Орден Змей
Шрифт:
— Ормаром, — поправил я.
— Как думаете, — обратился ко всем Васька Старик, — что если попросить пускать нас сюда, чтобы тренироваться с оружием?
— Раз уж пустили и даже одних оставили, то почему бы и нет, — заметил Генка.
— А кто нас будет учить? — задала важный вопрос Барышня.
Все уставились на меня.
— Я, конечно, вижу сны, как тренируют Ормара, но там этим занимаются опытные наставники. Вряд ли я смогу что-то правильно показывать и исправлять ошибки, — в сомнении рассуждал я.
— Ты прав, — ответил Старик, — нам нужен будет наставник, и мы будем его искать. Но пока что-то сможешь подсказать и ты.
С такой постановкой вопроса я был вынужден согласиться.
— Еще нам нужно это подземелье,
— И хранить записи, — подхватил Шамон.
Еще долго мы обсуждали всё то, что было известно лишь собравшимся в этом подземелье, и отчасти — отцу Спиридону и бабе Нюре. Так, из витающей в воздухе атмосферы тайны и единства родился Орден Орма, или Орден Змей. Сначала хотели назваться братством, но присутствие Веры всё «портило». Потому сошлись на Ордене. Васька был торжественно объявлен Хранителем ключей, а я Главным Злом и источником знаний из мира Ормара.

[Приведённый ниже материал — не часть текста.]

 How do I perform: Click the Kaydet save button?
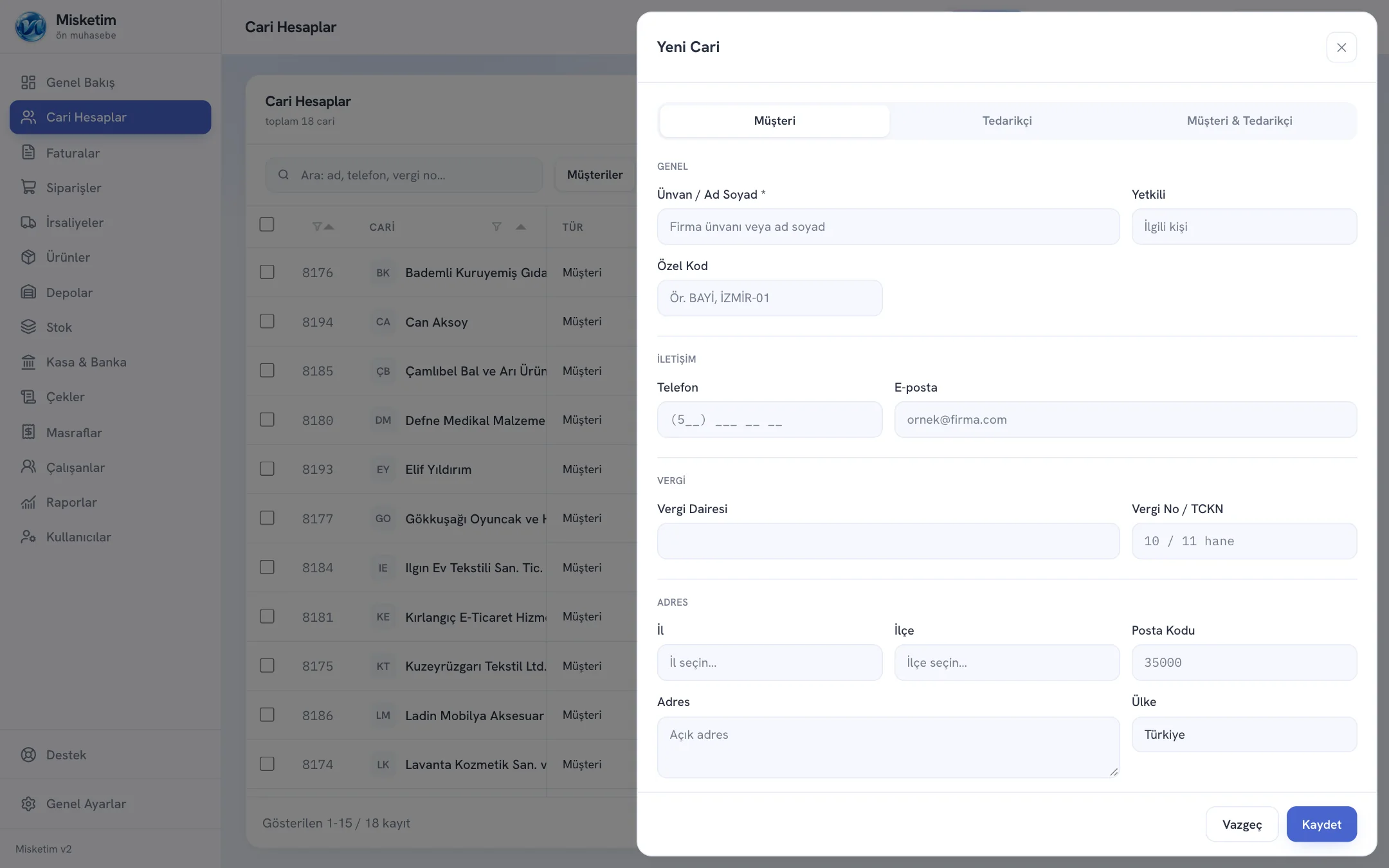tap(1321, 824)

Как ни отбивался от шутливого прозвища, но теперь оно, похоже, надолго ко мне прилипло. Великому и ужасному мне полагалось записывать в мельчайших подробностях сны про Ормара, особенно то, что касалось дара превращения и сохранения человеческого сознания. Пока я не получу этих знаний, предпринимать новые попытки обращения было нельзя.
Весна всё больше входила в свои права. Наступила и прошла Страстная седмица, а за ней и Пасха. Пошла весенняя распутица, и многие улицы Ломокны превратились в непроходимые болота. Замощенными были лишь некоторые улицы в кремле, а остальные, в том числе и торговая Нижняя площадь, утопали в грязи.
Каждую неделю по понедельникам и четвергам там собирался весь город, а также во множестве приезжали крестьяне из окрестных сел и деревень. Нижняя площадь, в обычные дни пустынная, сонная и унылая, превращалась в бурлящее месиво всевозможных товаров, зазывалок торгующих купцов, мещан и крестьян, вылезавших из своих нор нищих и блаженных, просителей подаяния всех мастей (от честных на чарку водки до странного вида якобы монахов, собиравших на благоукрашение очередного скита или лавры).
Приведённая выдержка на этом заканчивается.